Garda Eamon Cleary told Ms Roisin Lacey BL, prosecuting, that Harding was stopped by customs officers after disembarking from a flight from Paris and his trolley suit case was x-rayed. Two packages each containing five heat-sealed slabs of cannabis were recovered from the case. They had a total street value of €88,380.

Harding told gardaí that he had travelled from South Africa via Paris and took full responsibility for the drugs which he said he had been carrying to repay a debt to a loan shark in his homeland.

He said he had a return ticket to South Africa and was supposed to be picked up at the airport.

Harding told gardaí he had borrowed 20,000 South African rand but that he now owed 42,000 rand to the criminals due to interest and he had been told his family would be in danger if he did not transport the drugs.

Gda Cleary agreed with defence counsel, Mr Paul Burns SC, that Harding told them he had never done anything like this before and expressed deep remorse and shame.

Mr Burns said Harding came from a impoverished and difficult background. He had been conscripted into the South African army and served for two years in Angola which he found “harrowing.” He spent three months in hospital receiving psychiatric care at the end of his tour of duty.
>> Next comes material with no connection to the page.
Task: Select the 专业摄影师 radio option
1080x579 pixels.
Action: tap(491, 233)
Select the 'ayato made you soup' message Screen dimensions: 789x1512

Harding’s marriage broke down and he was living with his elderly parents when he borrowed the money he was ultimately unable to repay. He had been hoping to start a business fabricating boilers.

Mr Burns said Harding suffered from chronic asthma and had several life threatening attacks while in custody.

He submitted that it was more difficult for a foreign person to serve time in an Irish prison as they have no visitors and that it was also more difficult for someone with an illness or disability in prison.